San Phra Kan (ศาลพระกาฬ) is a Hindu/Buddhist shrine in the town of Lop Buri in Thailand. The original structure dates to the time of the Khmer Empire. It is a popular tourist attraction best known for the monkeys inhabiting the area.

== Description ==
It is believed that San Phra Kan was constructed in the 15th century of the Buddhist calendar (c.1100 AD), however this claim is disputed by the French archaeologist Jean Boisselier. Initially also known as "San Sung" (lit. tall shrine) due the tall laterite base of the original shrine, it is believed that the ancient structure was the base of a large incomplete stupa, or a that of a completed one which collapsed and was not repaired. Ancient stone tablets with Khmer script and ancient Pallava script discovered at the site do not appear to have been transported from elsewhere and suggest the site was a Theravada Buddhist temple, before being converted into a Hindu shrine.

During the reign of King Narai, a new brick shrine with a stucco exterior was commissioned on the laterite base, stylised in Thai architecture with a Western/Persian influence as was popular of the time. This structure eventually became a city shrine, housing an image of reclining Vishnu, known in Thai as Thap Lang Narai Banthomsin (ทับหลังนารายณ์บรรทมสินธุ์) and a black image of a Hindu deity which came to be known as Chao Pho Phra Kan (เจ้าพ่อพระกาฬ). Chao Pho Phra Kan is a holy stone image of the old Khmer period, likely to be Vishnu or Avalokitesvara.

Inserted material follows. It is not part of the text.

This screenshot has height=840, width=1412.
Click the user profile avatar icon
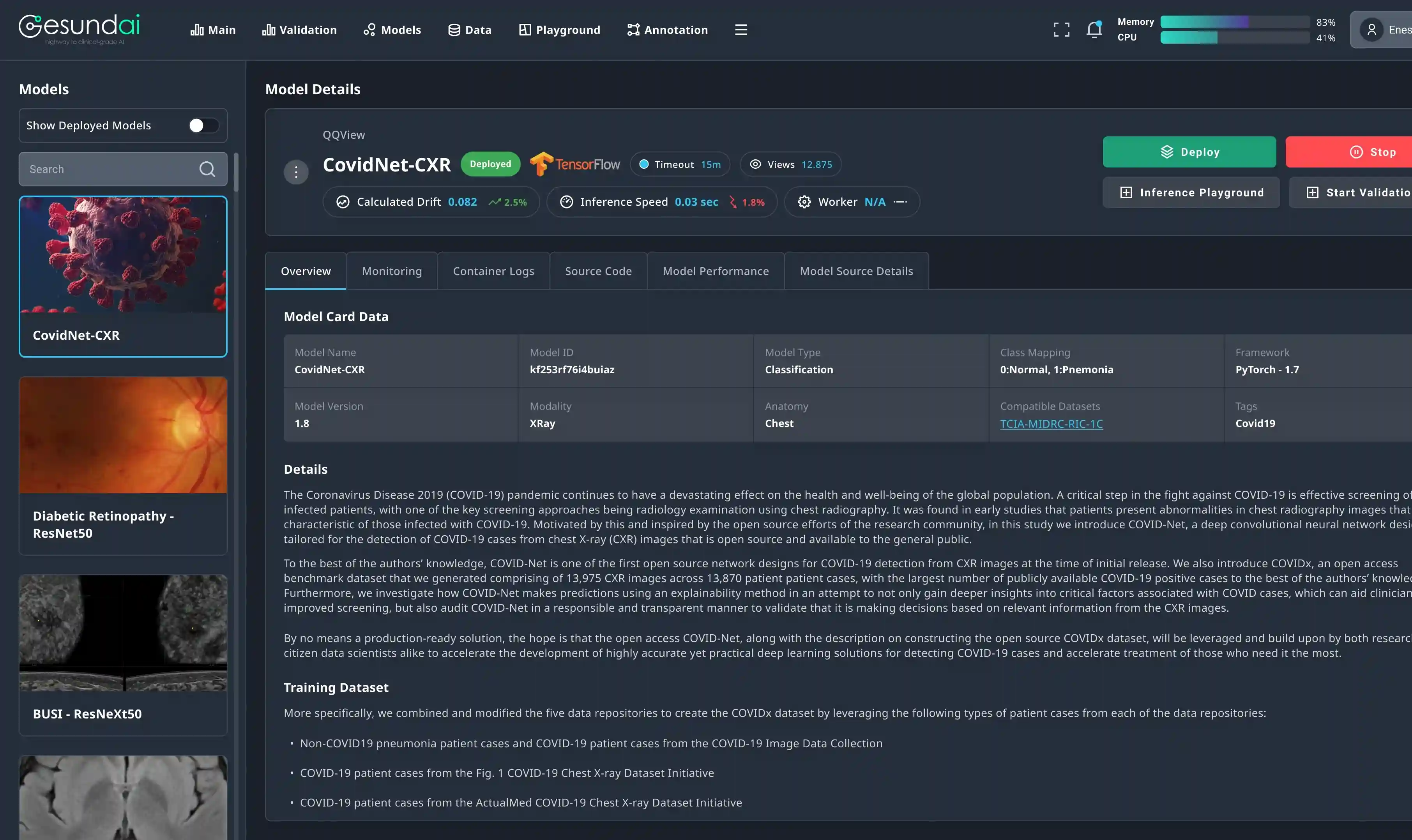coord(1371,30)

Due to the deteriorating shrine structure, the image of Chao Pho Phra Kan was moved to the front of the laterite base and housed in a wooden structure in 1922. Eventually, owing to the significantly dilapidated state of the wooden structure, funds were raised by Lopburi civil servants to reconstruct the shrine in 1951-52 and was sponsored by prime minister Plaek Phibunsongkhram. A total of 304,586.22 baht was raised and a new shrine built in the Applied Thai architecture style was completed and opened by the Department of Architecture on 2 May 1952.

Today San Phra Kan is located in the middle of Si Sunthon roundabout, located across the Northern railway line to Phra Prang Sam Yot. Chao Pho Phra Kan is covered in gold leaf by temple visitors.